Karl Wittfogel made an argument for what he called a Hydraulic Hypothesis in the early 20th century. He argued that complex societies arose in arid areas (such as China, Egypt, and Mesopotamia) as a mechanism to control large-scale hydraulic networks: such as systems of irrigation, drainage, and flood control (Figure 6.11). He argued that only a complex state organization can regulate such systems and raise the corporate labor needed to handle the problems and activities associated with large-scale irrigation agriculture. Large-scale irrigation requires the construction, enlargement, cleaning, and maintenance of canal systems; scheduled allocation of water; and the arbitration of potential conflicts between farmers.
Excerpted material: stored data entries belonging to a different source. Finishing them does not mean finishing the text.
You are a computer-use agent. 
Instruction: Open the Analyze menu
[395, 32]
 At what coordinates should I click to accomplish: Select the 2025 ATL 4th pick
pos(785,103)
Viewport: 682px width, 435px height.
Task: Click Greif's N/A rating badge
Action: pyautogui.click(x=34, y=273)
So irrigation required centralized state bureaucracies and highly centralized (despotic) states.
Robert McCormick Adams attempted to test this theory in Mesopotamia and found evidence that showed irrigation systems were organized at local levels (not at the level of the state), and that major irrigation systems appear much later in the archaeological record (after complex society already emerged). This is also the case for early complex societies in Andes and the highland of Guatemala. It is difficult to argue that management of irrigation or intensive agriculture was the prime mover or sole cause for the rise of social complexity, but irrigation, even on a small scale, was certainly a factor in the ability to feed more people, produce a surplus, and the development of social inequality.
Robert Carneiro has argued that warfare and circumscription played an important role in the development of many of the first complex societies (Figure 6.12). In order to understand why and how complexity developed, he argues that we first must consider whether a population occupied an open or circumscribed region. If the environment is open, increasing population can be accommodated by the fissioning of social groups into new areas. Many environments, however, are circumscribed either socially (by neighboring populations) or environmentally. Environmentally circumscribed areas include islands, river floodplains surrounded by infertile lands, and narrow valleys. Whether social or environmental, if population size is not kept constant, increasing population eventually leads to severe pressure on existing resources. The inevitable result will be conflict over fertile land and other strategic resources, which will select for higher levels of sociopolitical organization to increase effective military power and defense. Military competition eventually leads to the progressive conquest of independent polities or city-states to one rising state. This state is highly stratified, the rulers consisting of military leaders and administrators, and lower classes the populations incorporated via conquest.
Carneiro argued that his explanation worked for ancient civilizations worldwide, but he believed coastal Peru was the best example of circumscription at work. The coastal river valleys are some of the most circumscribed areas one could find. But as this theory was published, archaeologist David Wilson aimed to test it in the Santa Valley of Peru. Wilson found that there was little evidence of competition among early autonomous villages. He found that there was constant interaction with other groups and valleys in the form of early interaction networks, but not warfare or competition. He also found that coercion and warfare appeared relatively late (around AD 400), long after the first complex societies. Lastly, it is very difficult to “prove” population pressure archaeologically. We may be able to demonstrate that populations were growing through a proliferation of sites that were increasing in size, but whether these populations had outstripped their resources is very hard to say. While these are major issues, it is hard not to see that many of the first complex societies around the globe arose in circumscribed environments (e.g. Mesopotamia, Egypt, and Peru), and it may have been one factor among many in some of these societies, but cannot be a universal or “prime mover” explanation for the rise of complexity.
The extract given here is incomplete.